Segment Open

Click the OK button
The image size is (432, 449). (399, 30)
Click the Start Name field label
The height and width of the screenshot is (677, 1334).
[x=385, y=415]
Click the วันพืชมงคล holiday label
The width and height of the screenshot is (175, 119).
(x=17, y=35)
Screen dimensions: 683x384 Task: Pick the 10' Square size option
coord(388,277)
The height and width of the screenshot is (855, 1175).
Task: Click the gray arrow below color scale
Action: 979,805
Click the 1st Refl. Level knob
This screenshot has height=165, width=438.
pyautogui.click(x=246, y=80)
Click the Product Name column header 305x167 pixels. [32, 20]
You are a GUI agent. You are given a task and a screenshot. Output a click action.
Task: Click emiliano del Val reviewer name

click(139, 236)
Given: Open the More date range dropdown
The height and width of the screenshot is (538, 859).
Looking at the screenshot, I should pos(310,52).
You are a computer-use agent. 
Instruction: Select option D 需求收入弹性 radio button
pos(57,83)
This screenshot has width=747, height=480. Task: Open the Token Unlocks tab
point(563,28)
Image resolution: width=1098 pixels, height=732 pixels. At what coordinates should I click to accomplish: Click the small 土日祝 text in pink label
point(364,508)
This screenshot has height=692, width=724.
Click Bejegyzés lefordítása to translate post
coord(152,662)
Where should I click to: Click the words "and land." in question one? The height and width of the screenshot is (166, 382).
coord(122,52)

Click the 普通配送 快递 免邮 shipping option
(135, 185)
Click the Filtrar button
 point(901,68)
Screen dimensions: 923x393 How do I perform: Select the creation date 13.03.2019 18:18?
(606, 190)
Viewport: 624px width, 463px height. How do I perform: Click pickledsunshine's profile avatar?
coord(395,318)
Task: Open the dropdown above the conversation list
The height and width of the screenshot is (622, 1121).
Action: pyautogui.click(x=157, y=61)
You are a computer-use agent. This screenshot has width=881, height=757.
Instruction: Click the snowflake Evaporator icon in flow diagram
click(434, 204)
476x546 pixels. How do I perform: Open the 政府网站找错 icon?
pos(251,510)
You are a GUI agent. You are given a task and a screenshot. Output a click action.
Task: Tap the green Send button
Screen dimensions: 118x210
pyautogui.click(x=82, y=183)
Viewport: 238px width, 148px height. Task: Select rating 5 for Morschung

Segment Closed

Nothing should be left out: return all of the records exactly.

Click the OK button
The image size is (432, 449). (399, 30)
Click the Start Name field label
The height and width of the screenshot is (677, 1334).
[x=385, y=415]
Click the วันพืชมงคล holiday label
The width and height of the screenshot is (175, 119).
(x=17, y=35)
Screen dimensions: 683x384 Task: Pick the 10' Square size option
coord(388,277)
The height and width of the screenshot is (855, 1175).
Task: Click the gray arrow below color scale
Action: 979,805
Click the 1st Refl. Level knob
This screenshot has height=165, width=438.
pyautogui.click(x=246, y=80)
Click the Product Name column header 305x167 pixels. [32, 20]
You are a GUI agent. You are given a task and a screenshot. Output a click action.
Task: Click emiliano del Val reviewer name

click(139, 236)
Given: Open the More date range dropdown
The height and width of the screenshot is (538, 859).
Looking at the screenshot, I should pos(310,52).
You are a computer-use agent. 
Instruction: Select option D 需求收入弹性 radio button
pos(57,83)
This screenshot has width=747, height=480. Task: Open the Token Unlocks tab
point(563,28)
Image resolution: width=1098 pixels, height=732 pixels. At what coordinates should I click to accomplish: Click the small 土日祝 text in pink label
point(364,508)
This screenshot has height=692, width=724.
Click Bejegyzés lefordítása to translate post
coord(152,662)
Where should I click to: Click the words "and land." in question one? The height and width of the screenshot is (166, 382).
coord(122,52)

Click the 普通配送 快递 免邮 shipping option
(135, 185)
Click the Filtrar button
 point(901,68)
Screen dimensions: 923x393 How do I perform: Select the creation date 13.03.2019 18:18?
(606, 190)
Viewport: 624px width, 463px height. How do I perform: Click pickledsunshine's profile avatar?
coord(395,318)
Task: Open the dropdown above the conversation list
The height and width of the screenshot is (622, 1121).
Action: pyautogui.click(x=157, y=61)
You are a computer-use agent. This screenshot has width=881, height=757.
Instruction: Click the snowflake Evaporator icon in flow diagram
click(434, 204)
476x546 pixels. How do I perform: Open the 政府网站找错 icon?
pos(251,510)
You are a GUI agent. You are given a task and a screenshot. Output a click action.
Task: Tap the green Send button
Screen dimensions: 118x210
pyautogui.click(x=82, y=183)
Viewport: 238px width, 148px height. Task: Select rating 5 for Morschung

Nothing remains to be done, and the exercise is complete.